__Aim__: Return everything from the line containing "The image size is (1088, 410)." down to the end of the material, both ends included, copied word for word.

Collected data:
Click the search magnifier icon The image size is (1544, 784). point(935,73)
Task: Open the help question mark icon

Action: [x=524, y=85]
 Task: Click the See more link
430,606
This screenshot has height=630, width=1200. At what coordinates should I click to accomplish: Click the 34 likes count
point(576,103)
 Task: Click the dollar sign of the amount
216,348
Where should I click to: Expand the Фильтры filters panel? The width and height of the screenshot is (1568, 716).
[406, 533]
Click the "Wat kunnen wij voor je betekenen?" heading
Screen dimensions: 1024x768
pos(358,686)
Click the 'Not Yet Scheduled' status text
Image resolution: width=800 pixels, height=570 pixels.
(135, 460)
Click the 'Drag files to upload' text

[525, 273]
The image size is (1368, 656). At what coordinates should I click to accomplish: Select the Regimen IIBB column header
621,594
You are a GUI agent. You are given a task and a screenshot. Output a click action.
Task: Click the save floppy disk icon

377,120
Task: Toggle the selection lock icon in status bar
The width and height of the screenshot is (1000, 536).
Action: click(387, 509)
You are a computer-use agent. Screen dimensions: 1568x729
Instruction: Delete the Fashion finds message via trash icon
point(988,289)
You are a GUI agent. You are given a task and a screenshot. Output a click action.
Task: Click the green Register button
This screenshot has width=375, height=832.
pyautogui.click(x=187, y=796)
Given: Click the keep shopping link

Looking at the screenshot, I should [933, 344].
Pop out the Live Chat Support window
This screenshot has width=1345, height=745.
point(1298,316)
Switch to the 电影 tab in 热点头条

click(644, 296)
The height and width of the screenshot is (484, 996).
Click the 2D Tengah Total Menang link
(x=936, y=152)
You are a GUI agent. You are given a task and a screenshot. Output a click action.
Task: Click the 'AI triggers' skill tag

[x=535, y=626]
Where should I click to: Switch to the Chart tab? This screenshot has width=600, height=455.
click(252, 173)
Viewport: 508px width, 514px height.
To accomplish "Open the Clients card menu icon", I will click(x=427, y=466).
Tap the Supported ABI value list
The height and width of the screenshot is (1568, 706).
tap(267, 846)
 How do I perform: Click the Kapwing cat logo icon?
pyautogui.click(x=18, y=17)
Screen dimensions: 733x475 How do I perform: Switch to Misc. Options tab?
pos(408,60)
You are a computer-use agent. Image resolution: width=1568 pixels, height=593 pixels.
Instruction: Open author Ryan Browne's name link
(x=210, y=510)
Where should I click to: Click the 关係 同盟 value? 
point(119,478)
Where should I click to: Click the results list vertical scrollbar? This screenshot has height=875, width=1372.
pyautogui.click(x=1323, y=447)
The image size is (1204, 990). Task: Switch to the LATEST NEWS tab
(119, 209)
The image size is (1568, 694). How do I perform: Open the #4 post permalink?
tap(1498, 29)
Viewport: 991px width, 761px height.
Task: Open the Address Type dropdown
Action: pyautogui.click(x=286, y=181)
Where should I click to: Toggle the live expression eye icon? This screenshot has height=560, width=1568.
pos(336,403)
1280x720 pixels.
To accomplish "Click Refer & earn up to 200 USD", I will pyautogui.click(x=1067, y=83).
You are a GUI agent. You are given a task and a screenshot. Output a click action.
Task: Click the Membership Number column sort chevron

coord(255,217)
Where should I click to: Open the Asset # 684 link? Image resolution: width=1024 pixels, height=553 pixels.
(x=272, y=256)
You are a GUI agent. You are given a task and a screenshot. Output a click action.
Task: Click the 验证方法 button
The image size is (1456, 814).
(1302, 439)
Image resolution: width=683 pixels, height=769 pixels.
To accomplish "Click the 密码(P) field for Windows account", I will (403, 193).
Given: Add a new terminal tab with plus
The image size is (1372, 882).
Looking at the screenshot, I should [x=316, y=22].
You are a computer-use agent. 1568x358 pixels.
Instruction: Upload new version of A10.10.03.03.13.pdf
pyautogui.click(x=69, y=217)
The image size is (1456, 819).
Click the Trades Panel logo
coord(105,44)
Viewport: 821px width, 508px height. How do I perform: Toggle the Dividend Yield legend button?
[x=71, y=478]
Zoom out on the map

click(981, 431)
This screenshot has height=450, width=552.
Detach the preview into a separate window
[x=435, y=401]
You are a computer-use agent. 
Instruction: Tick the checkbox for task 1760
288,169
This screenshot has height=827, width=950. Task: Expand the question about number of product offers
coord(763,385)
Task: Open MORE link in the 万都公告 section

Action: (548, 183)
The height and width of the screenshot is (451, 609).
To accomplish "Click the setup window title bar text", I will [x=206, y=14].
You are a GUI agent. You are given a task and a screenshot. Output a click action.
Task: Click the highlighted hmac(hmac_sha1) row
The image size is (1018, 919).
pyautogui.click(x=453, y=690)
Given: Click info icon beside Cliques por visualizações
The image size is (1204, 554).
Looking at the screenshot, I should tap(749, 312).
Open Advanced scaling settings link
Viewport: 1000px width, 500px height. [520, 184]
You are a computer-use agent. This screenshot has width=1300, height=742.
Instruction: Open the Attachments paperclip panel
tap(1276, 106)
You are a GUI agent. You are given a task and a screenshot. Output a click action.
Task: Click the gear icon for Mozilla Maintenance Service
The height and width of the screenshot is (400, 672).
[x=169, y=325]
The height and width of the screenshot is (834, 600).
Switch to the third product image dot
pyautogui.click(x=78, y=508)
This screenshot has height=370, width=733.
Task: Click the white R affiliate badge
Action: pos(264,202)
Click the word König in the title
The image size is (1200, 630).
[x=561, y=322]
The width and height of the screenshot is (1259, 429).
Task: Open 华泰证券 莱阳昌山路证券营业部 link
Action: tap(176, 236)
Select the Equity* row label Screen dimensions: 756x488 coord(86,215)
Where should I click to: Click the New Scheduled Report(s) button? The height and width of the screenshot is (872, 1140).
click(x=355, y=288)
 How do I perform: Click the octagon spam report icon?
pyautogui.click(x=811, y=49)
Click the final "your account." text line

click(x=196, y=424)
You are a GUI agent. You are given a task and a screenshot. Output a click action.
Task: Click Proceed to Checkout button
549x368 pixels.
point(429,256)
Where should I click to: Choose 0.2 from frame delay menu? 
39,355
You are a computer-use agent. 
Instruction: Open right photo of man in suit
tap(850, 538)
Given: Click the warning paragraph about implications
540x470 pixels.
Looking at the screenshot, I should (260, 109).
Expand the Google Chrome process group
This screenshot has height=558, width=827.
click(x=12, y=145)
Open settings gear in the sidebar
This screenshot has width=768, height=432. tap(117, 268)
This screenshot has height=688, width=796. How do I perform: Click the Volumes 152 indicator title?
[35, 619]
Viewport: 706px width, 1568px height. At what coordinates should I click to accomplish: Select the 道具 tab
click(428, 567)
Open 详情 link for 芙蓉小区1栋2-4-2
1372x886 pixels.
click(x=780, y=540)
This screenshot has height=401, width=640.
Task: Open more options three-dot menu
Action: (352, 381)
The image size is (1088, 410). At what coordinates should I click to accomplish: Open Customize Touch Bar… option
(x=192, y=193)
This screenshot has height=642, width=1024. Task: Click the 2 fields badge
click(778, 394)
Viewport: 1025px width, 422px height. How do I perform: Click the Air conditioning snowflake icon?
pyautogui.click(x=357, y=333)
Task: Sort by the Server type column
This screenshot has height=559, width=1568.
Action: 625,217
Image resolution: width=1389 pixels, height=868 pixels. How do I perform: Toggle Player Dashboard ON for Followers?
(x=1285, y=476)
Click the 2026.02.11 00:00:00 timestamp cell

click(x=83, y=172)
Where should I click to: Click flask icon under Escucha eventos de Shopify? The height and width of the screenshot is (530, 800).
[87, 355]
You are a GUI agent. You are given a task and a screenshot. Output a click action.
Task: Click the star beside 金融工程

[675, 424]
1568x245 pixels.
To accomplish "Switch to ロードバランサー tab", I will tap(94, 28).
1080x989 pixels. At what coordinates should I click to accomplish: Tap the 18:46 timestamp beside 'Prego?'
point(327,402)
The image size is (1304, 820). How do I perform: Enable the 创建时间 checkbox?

__Written response__:
The image size is (1088, 410). At what coordinates should I click to accomplish: Open Customize Touch Bar… option
(x=192, y=193)
This screenshot has height=642, width=1024. Task: Click the 2 fields badge
click(778, 394)
Viewport: 1025px width, 422px height. How do I perform: Click the Air conditioning snowflake icon?
pyautogui.click(x=357, y=333)
Task: Sort by the Server type column
This screenshot has height=559, width=1568.
Action: 625,217
Image resolution: width=1389 pixels, height=868 pixels. How do I perform: Toggle Player Dashboard ON for Followers?
(x=1285, y=476)
Click the 2026.02.11 00:00:00 timestamp cell

click(x=83, y=172)
Where should I click to: Click flask icon under Escucha eventos de Shopify? The height and width of the screenshot is (530, 800).
[87, 355]
You are a GUI agent. You are given a task and a screenshot. Output a click action.
Task: Click the star beside 金融工程

[675, 424]
1568x245 pixels.
To accomplish "Switch to ロードバランサー tab", I will tap(94, 28).
1080x989 pixels. At what coordinates should I click to accomplish: Tap the 18:46 timestamp beside 'Prego?'
point(327,402)
The image size is (1304, 820). How do I perform: Enable the 创建时间 checkbox?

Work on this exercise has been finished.